While the paper discusses at length what does not work, it takes real effort to dig through it and glean the approaches that do work which are illustrated without a clear declarative statement about what they involve. But, because this is such a dire situation when you are in it, and the advice is ultimately good and unexpected, I have done the work for you.
Solving a bullying problem by yourself usually doesn't work. Neither, in most cases, does suppressing your emotional response to the bullying with everyone in contact with the situation.
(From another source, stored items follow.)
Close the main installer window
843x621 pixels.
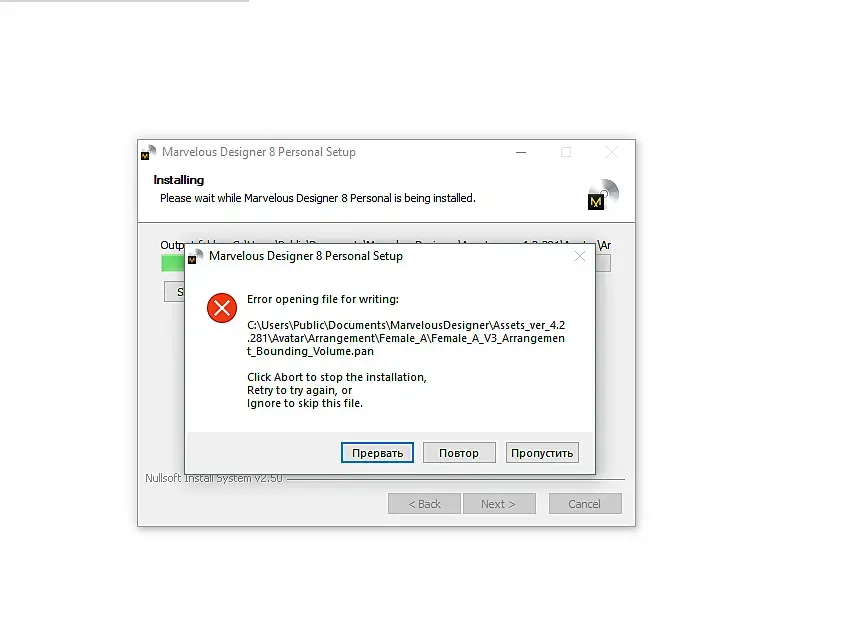(x=611, y=153)
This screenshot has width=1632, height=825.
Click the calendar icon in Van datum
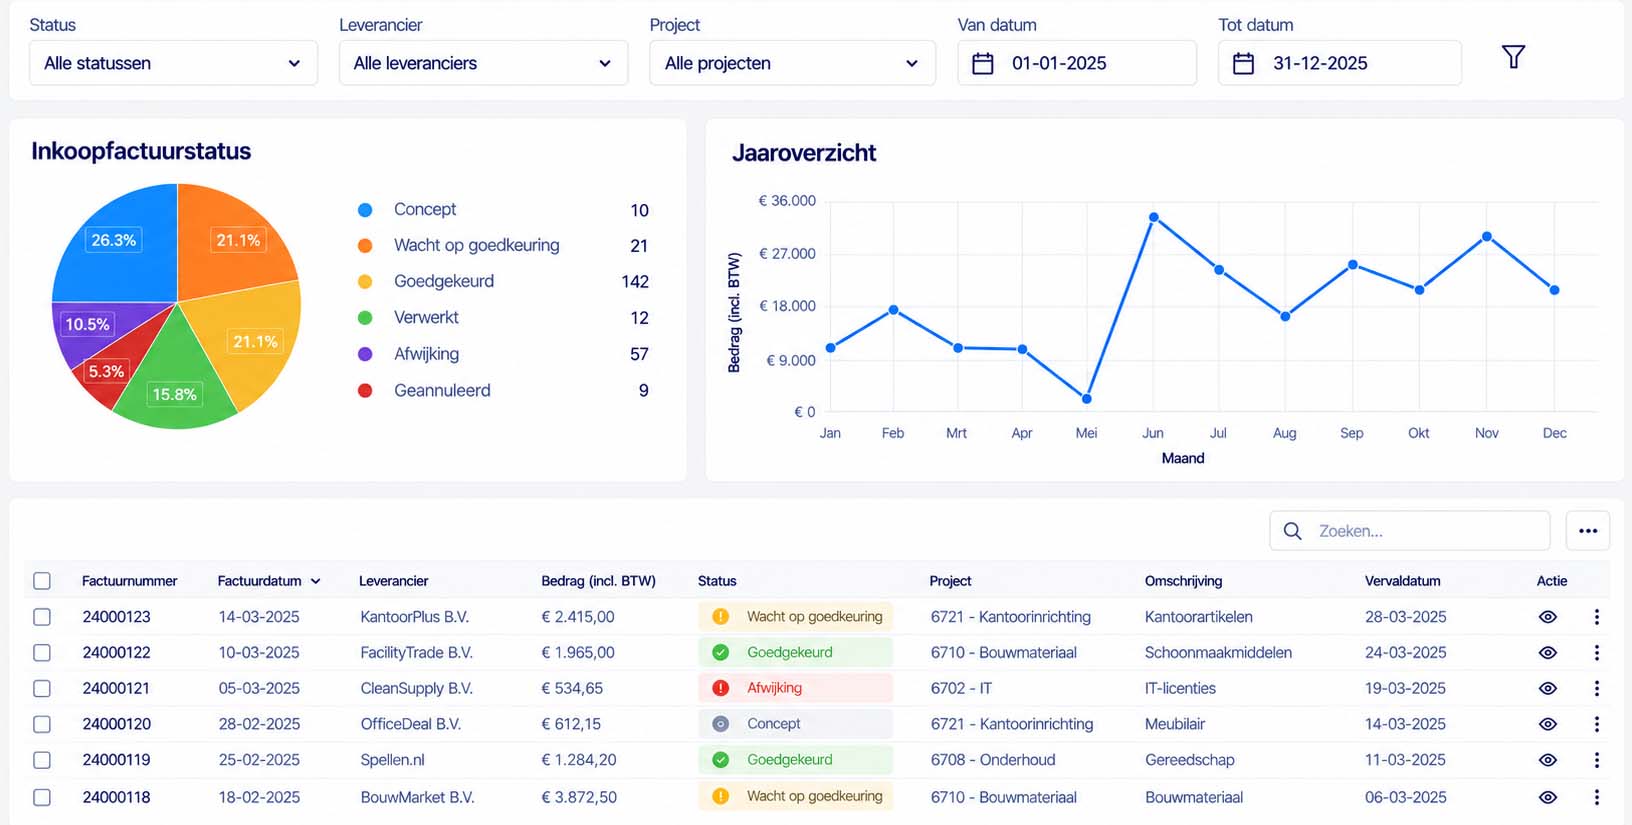pyautogui.click(x=983, y=63)
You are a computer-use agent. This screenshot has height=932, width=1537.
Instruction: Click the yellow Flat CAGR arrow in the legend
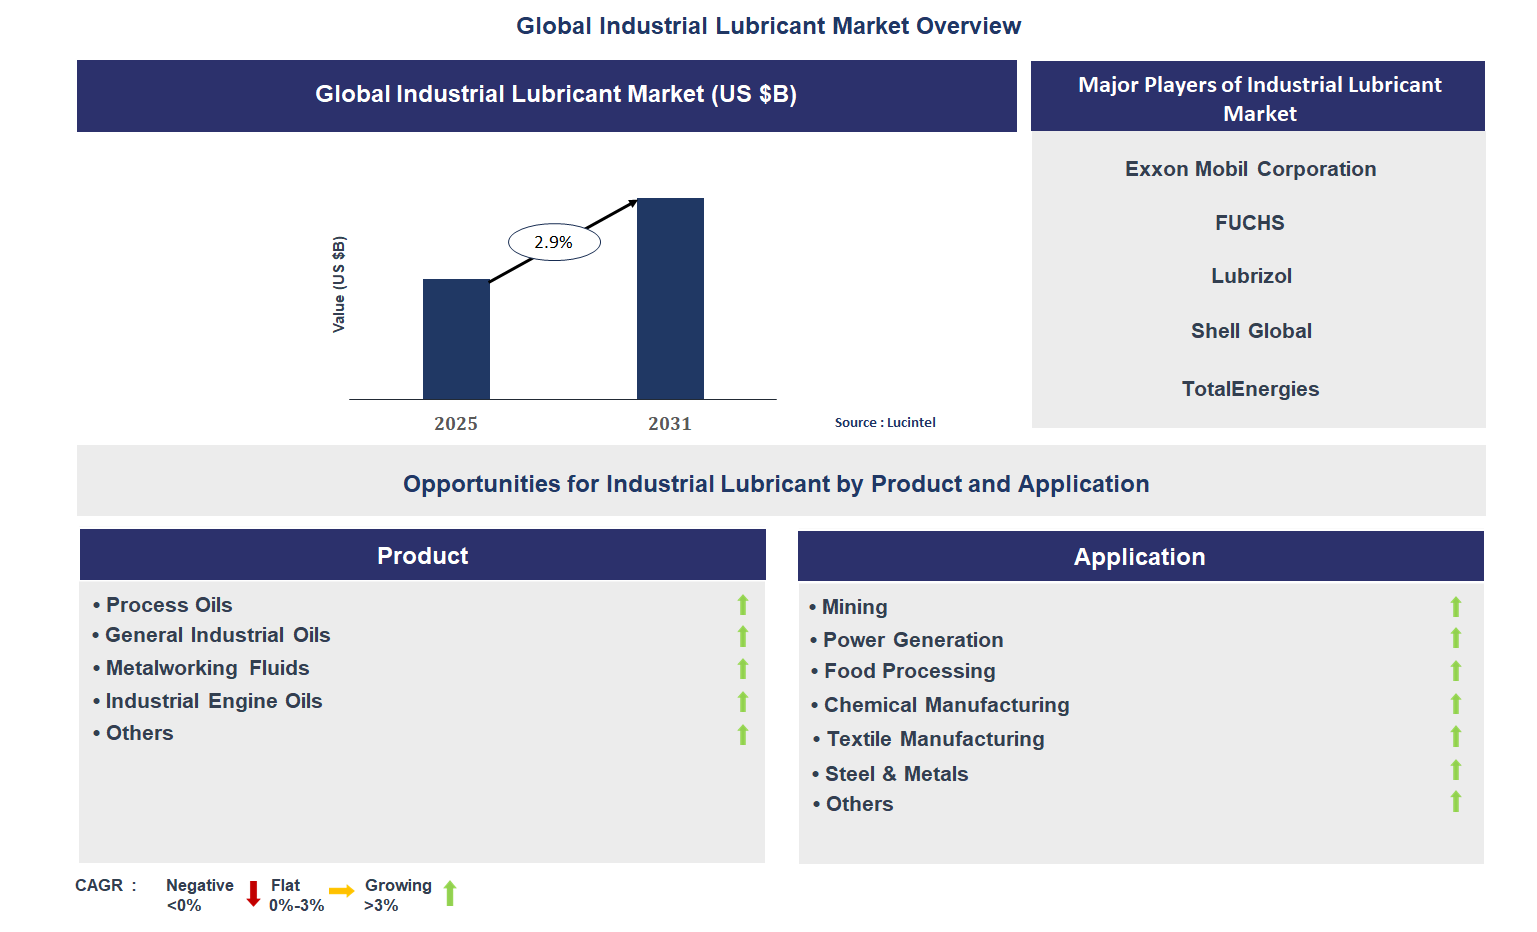340,890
Neither in most cases, does resorting to formal institutional channels by yourself.
What responses to bullying do work?
1. Share the experience with peers who also interact with the bully in a fully emotional manner that demonstrates the these peers the seriousness of the situation, outside formal organizational channels.
2. The right thing for a peer who hears these accounts to do is to validate these emotions and to seek to expand the group that learns about the bully's conduct so that more peers can learn about the bully and validate these emotions.
3. The victim and the peers of the victim should then put time and thought into developing a collective response to the bullying that is primarily outside of formal channels.
4. Resort to formal institutional channels should be a secondary part of this plan and should also be organized as a collective response to the bully's conduct that should be activated when it is likely to be successful.
From an economics perspective, bullies are basically a collective action problem.